▶ _What to work on_:
Spot each line in the data below containing "header" and copy it.

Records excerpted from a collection
[Start of section]

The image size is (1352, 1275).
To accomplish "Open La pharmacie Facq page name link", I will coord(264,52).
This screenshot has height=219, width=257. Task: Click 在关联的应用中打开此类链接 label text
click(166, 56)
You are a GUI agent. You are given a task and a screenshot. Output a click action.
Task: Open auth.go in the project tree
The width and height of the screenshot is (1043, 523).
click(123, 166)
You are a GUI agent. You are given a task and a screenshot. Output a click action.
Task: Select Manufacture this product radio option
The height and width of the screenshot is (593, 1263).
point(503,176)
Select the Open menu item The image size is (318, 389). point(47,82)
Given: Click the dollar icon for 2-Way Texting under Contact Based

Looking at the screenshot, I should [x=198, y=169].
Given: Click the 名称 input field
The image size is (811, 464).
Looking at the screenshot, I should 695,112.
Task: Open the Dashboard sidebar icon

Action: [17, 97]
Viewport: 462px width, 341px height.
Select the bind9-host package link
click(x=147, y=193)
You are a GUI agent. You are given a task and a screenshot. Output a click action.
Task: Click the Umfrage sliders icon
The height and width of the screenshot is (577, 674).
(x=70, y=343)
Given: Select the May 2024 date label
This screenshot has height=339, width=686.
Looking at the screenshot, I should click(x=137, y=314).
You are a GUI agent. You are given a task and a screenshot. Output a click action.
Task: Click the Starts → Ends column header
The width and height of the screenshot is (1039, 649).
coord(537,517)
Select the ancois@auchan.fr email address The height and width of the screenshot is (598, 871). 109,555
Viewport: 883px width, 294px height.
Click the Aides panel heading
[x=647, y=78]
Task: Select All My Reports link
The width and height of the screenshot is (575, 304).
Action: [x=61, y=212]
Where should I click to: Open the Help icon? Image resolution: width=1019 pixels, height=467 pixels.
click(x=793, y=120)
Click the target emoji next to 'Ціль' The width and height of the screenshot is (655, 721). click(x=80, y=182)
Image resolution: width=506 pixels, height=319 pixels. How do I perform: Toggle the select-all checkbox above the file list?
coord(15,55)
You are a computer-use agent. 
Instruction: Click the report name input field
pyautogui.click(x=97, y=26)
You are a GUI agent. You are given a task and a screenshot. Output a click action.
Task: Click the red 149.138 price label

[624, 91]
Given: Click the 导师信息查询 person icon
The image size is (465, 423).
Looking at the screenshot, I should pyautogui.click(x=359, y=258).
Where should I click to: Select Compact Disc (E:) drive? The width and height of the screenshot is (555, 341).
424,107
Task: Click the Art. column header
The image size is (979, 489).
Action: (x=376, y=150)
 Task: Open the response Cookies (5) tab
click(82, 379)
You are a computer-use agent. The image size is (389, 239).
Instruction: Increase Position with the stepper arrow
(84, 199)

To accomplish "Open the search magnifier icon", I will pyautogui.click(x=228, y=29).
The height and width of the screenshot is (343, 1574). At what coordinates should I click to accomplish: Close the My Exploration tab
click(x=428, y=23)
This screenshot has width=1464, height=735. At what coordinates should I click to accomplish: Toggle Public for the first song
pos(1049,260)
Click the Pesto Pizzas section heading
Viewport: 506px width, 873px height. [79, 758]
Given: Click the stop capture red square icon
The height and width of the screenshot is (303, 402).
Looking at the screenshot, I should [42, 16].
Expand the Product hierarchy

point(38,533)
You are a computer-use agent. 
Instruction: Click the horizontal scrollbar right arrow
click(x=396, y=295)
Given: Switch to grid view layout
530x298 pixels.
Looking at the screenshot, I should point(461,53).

[End of section]

▶ _Answer to this exercise_:
Task: Click the Starts → Ends column header
Task: Click the Art. column header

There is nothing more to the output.